**Aim of the exercise**
Rewrite the records below as a numbered list, one entry per line and without blank lines, covering every record.

**Stored data**
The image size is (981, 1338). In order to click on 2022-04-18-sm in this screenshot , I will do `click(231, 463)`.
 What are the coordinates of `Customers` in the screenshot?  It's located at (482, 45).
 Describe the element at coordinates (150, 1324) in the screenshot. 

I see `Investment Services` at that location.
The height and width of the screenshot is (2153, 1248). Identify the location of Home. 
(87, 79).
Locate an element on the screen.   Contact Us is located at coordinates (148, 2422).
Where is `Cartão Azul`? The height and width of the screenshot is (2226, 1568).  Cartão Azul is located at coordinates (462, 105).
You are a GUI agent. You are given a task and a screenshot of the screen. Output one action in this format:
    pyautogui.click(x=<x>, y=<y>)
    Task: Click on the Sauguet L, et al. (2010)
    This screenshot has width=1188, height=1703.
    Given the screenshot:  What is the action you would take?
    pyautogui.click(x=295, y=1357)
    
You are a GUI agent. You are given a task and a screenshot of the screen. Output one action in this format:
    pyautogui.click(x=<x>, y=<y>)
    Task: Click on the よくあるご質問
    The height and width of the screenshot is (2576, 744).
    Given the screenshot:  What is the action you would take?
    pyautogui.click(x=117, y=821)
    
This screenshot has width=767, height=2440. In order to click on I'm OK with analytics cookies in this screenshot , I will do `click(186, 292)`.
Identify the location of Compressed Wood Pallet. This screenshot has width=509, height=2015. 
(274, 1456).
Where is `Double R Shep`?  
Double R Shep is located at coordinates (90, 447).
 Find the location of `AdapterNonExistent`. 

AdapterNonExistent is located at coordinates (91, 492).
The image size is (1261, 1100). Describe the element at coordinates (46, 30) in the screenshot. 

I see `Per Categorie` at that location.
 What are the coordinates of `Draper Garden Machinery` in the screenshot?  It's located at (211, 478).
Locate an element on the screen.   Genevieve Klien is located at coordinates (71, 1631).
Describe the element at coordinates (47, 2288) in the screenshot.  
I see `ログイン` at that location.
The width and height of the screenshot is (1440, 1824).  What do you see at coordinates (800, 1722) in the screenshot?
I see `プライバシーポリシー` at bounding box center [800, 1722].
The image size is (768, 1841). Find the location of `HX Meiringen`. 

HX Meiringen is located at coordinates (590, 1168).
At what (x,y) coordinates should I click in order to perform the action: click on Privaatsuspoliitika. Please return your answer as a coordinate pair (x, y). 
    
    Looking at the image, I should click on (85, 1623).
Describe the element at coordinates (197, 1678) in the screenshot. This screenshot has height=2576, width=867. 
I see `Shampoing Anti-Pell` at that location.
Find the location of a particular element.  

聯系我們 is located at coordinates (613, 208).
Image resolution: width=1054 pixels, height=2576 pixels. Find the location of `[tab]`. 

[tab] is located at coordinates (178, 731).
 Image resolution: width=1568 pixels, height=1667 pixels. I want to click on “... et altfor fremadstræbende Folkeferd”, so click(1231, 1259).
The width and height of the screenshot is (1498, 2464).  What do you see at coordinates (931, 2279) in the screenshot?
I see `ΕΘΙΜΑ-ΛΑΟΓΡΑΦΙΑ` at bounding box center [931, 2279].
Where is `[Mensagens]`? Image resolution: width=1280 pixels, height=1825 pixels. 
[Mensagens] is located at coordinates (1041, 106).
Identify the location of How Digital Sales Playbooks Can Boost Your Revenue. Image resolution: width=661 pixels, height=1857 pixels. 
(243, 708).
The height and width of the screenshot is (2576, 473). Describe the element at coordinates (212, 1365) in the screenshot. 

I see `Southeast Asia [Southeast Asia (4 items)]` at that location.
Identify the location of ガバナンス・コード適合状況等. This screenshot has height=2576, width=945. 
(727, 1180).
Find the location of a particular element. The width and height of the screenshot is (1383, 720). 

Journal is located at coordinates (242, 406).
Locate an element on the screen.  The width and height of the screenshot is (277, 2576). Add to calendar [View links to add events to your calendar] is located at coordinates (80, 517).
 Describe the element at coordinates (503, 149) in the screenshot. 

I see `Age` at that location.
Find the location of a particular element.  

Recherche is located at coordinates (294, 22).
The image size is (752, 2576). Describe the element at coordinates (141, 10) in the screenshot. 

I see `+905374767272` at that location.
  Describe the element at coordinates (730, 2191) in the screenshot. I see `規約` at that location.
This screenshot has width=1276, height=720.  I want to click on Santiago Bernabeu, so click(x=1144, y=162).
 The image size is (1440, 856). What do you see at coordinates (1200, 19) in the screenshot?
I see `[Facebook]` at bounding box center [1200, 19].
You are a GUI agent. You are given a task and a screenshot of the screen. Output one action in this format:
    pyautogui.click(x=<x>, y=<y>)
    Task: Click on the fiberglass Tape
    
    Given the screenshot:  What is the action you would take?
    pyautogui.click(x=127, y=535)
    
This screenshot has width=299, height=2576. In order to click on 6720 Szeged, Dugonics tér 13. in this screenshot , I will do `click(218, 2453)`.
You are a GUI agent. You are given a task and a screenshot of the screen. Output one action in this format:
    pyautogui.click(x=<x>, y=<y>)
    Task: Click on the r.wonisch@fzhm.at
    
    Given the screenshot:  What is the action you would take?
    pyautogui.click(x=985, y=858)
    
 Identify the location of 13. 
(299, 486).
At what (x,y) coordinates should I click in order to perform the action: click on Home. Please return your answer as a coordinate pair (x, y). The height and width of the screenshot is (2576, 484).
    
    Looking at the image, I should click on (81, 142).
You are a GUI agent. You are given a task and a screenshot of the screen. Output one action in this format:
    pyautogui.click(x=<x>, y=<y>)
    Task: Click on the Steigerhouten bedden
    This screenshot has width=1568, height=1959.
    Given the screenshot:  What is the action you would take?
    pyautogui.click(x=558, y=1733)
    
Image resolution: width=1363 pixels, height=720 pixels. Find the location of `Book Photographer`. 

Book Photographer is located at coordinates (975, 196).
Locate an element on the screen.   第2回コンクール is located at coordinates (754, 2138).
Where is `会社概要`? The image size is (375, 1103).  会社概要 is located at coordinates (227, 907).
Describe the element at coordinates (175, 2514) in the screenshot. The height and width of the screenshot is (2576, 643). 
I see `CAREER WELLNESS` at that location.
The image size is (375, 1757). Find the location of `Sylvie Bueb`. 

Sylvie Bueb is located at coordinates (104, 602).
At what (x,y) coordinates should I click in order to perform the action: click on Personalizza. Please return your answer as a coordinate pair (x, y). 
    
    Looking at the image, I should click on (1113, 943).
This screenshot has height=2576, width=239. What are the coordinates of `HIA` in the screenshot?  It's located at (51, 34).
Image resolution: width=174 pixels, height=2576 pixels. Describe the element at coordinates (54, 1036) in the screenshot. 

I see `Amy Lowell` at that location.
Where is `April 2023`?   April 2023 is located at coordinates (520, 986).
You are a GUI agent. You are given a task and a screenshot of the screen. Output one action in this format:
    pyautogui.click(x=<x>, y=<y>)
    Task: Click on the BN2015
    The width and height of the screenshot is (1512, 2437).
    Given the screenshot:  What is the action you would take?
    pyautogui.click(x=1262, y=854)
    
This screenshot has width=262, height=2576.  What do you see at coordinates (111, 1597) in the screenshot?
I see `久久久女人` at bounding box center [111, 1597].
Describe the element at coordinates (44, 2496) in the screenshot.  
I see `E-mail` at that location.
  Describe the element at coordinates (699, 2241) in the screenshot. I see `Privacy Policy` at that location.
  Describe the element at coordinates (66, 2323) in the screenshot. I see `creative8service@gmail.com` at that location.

**Response for this exercise**
1. The image size is (981, 1338). In order to click on 2022-04-18-sm in this screenshot , I will do `click(231, 463)`.
2.  What are the coordinates of `Customers` in the screenshot?  It's located at (482, 45).
3.  Describe the element at coordinates (150, 1324) in the screenshot. 
4. I see `Investment Services` at that location.
5. The height and width of the screenshot is (2153, 1248). Identify the location of Home. 
6. (87, 79).
7. Locate an element on the screen.   Contact Us is located at coordinates (148, 2422).
8. Where is `Cartão Azul`? The height and width of the screenshot is (2226, 1568).  Cartão Azul is located at coordinates (462, 105).
9. You are a GUI agent. You are given a task and a screenshot of the screen. Output one action in this format:
10.     pyautogui.click(x=<x>, y=<y>)
11.     Task: Click on the Sauguet L, et al. (2010)
12.     This screenshot has width=1188, height=1703.
13.     Given the screenshot:  What is the action you would take?
14.     pyautogui.click(x=295, y=1357)
15. You are a GUI agent. You are given a task and a screenshot of the screen. Output one action in this format:
16.     pyautogui.click(x=<x>, y=<y>)
17.     Task: Click on the よくあるご質問
18.     The height and width of the screenshot is (2576, 744).
19.     Given the screenshot:  What is the action you would take?
20.     pyautogui.click(x=117, y=821)
21. This screenshot has width=767, height=2440. In order to click on I'm OK with analytics cookies in this screenshot , I will do `click(186, 292)`.
22. Identify the location of Compressed Wood Pallet. This screenshot has width=509, height=2015. 
23. (274, 1456).
24. Where is `Double R Shep`?  
25. Double R Shep is located at coordinates (90, 447).
26.  Find the location of `AdapterNonExistent`. 
27. AdapterNonExistent is located at coordinates (91, 492).
28. The image size is (1261, 1100). Describe the element at coordinates (46, 30) in the screenshot. 
29. I see `Per Categorie` at that location.
30.  What are the coordinates of `Draper Garden Machinery` in the screenshot?  It's located at (211, 478).
31. Locate an element on the screen.   Genevieve Klien is located at coordinates (71, 1631).
32. Describe the element at coordinates (47, 2288) in the screenshot.  
33. I see `ログイン` at that location.
34. The width and height of the screenshot is (1440, 1824).  What do you see at coordinates (800, 1722) in the screenshot?
35. I see `プライバシーポリシー` at bounding box center [800, 1722].
36. The image size is (768, 1841). Find the location of `HX Meiringen`. 
37. HX Meiringen is located at coordinates (590, 1168).
38. At what (x,y) coordinates should I click in order to perform the action: click on Privaatsuspoliitika. Please return your answer as a coordinate pair (x, y). 
39.     Looking at the image, I should click on (85, 1623).
40. Describe the element at coordinates (197, 1678) in the screenshot. This screenshot has height=2576, width=867. 
41. I see `Shampoing Anti-Pell` at that location.
42. Find the location of a particular element.  
43. 聯系我們 is located at coordinates (613, 208).
44. Image resolution: width=1054 pixels, height=2576 pixels. Find the location of `[tab]`. 
45. [tab] is located at coordinates (178, 731).
46.  Image resolution: width=1568 pixels, height=1667 pixels. I want to click on “... et altfor fremadstræbende Folkeferd”, so click(1231, 1259).
47. The width and height of the screenshot is (1498, 2464).  What do you see at coordinates (931, 2279) in the screenshot?
48. I see `ΕΘΙΜΑ-ΛΑΟΓΡΑΦΙΑ` at bounding box center [931, 2279].
49. Where is `[Mensagens]`? Image resolution: width=1280 pixels, height=1825 pixels. 
50. [Mensagens] is located at coordinates (1041, 106).
51. Identify the location of How Digital Sales Playbooks Can Boost Your Revenue. Image resolution: width=661 pixels, height=1857 pixels. 
52. (243, 708).
53. The height and width of the screenshot is (2576, 473). Describe the element at coordinates (212, 1365) in the screenshot. 
54. I see `Southeast Asia [Southeast Asia (4 items)]` at that location.
55. Identify the location of ガバナンス・コード適合状況等. This screenshot has height=2576, width=945. 
56. (727, 1180).
57. Find the location of a particular element. The width and height of the screenshot is (1383, 720). 
58. Journal is located at coordinates (242, 406).
59. Locate an element on the screen.  The width and height of the screenshot is (277, 2576). Add to calendar [View links to add events to your calendar] is located at coordinates (80, 517).
60.  Describe the element at coordinates (503, 149) in the screenshot. 
61. I see `Age` at that location.
62. Find the location of a particular element.  
63. Recherche is located at coordinates (294, 22).
64. The image size is (752, 2576). Describe the element at coordinates (141, 10) in the screenshot. 
65. I see `+905374767272` at that location.
66.   Describe the element at coordinates (730, 2191) in the screenshot. I see `規約` at that location.
67. This screenshot has width=1276, height=720.  I want to click on Santiago Bernabeu, so click(x=1144, y=162).
68.  The image size is (1440, 856). What do you see at coordinates (1200, 19) in the screenshot?
69. I see `[Facebook]` at bounding box center [1200, 19].
70. You are a GUI agent. You are given a task and a screenshot of the screen. Output one action in this format:
71.     pyautogui.click(x=<x>, y=<y>)
72.     Task: Click on the fiberglass Tape
73.     Given the screenshot:  What is the action you would take?
74.     pyautogui.click(x=127, y=535)
75. This screenshot has width=299, height=2576. In order to click on 6720 Szeged, Dugonics tér 13. in this screenshot , I will do `click(218, 2453)`.
76. You are a GUI agent. You are given a task and a screenshot of the screen. Output one action in this format:
77.     pyautogui.click(x=<x>, y=<y>)
78.     Task: Click on the r.wonisch@fzhm.at
79.     Given the screenshot:  What is the action you would take?
80.     pyautogui.click(x=985, y=858)
81.  Identify the location of 13. 
82. (299, 486).
83. At what (x,y) coordinates should I click in order to perform the action: click on Home. Please return your answer as a coordinate pair (x, y). The height and width of the screenshot is (2576, 484).
84.     Looking at the image, I should click on (81, 142).
85. You are a GUI agent. You are given a task and a screenshot of the screen. Output one action in this format:
86.     pyautogui.click(x=<x>, y=<y>)
87.     Task: Click on the Steigerhouten bedden
88.     This screenshot has width=1568, height=1959.
89.     Given the screenshot:  What is the action you would take?
90.     pyautogui.click(x=558, y=1733)
91. Image resolution: width=1363 pixels, height=720 pixels. Find the location of `Book Photographer`. 
92. Book Photographer is located at coordinates (975, 196).
93. Locate an element on the screen.   第2回コンクール is located at coordinates (754, 2138).
94. Where is `会社概要`? The image size is (375, 1103).  会社概要 is located at coordinates (227, 907).
95. Describe the element at coordinates (175, 2514) in the screenshot. The height and width of the screenshot is (2576, 643). 
96. I see `CAREER WELLNESS` at that location.
97. The image size is (375, 1757). Find the location of `Sylvie Bueb`. 
98. Sylvie Bueb is located at coordinates (104, 602).
99. At what (x,y) coordinates should I click in order to perform the action: click on Personalizza. Please return your answer as a coordinate pair (x, y). 
100.     Looking at the image, I should click on (1113, 943).
101. This screenshot has height=2576, width=239. What are the coordinates of `HIA` in the screenshot?  It's located at (51, 34).
102. Image resolution: width=174 pixels, height=2576 pixels. Describe the element at coordinates (54, 1036) in the screenshot. 
103. I see `Amy Lowell` at that location.
104. Where is `April 2023`?   April 2023 is located at coordinates (520, 986).
105. You are a GUI agent. You are given a task and a screenshot of the screen. Output one action in this format:
106.     pyautogui.click(x=<x>, y=<y>)
107.     Task: Click on the BN2015
108.     The width and height of the screenshot is (1512, 2437).
109.     Given the screenshot:  What is the action you would take?
110.     pyautogui.click(x=1262, y=854)
111. This screenshot has width=262, height=2576.  What do you see at coordinates (111, 1597) in the screenshot?
112. I see `久久久女人` at bounding box center [111, 1597].
113. Describe the element at coordinates (44, 2496) in the screenshot.  
114. I see `E-mail` at that location.
115.   Describe the element at coordinates (699, 2241) in the screenshot. I see `Privacy Policy` at that location.
116.   Describe the element at coordinates (66, 2323) in the screenshot. I see `creative8service@gmail.com` at that location.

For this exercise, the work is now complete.